>> Start

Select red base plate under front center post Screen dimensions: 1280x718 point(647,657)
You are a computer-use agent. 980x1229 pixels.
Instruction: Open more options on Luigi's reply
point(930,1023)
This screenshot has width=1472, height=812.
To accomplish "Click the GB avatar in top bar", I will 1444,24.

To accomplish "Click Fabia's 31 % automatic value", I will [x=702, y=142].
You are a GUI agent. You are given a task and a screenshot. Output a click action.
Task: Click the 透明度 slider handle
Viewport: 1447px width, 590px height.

>> End

Report each line of the records that contains the word "accomplish". Case counts, so a match needs the same capital and small letters.

▶ ANSWER IN FULL:
To accomplish "Click the GB avatar in top bar", I will 1444,24.
To accomplish "Click Fabia's 31 % automatic value", I will [x=702, y=142].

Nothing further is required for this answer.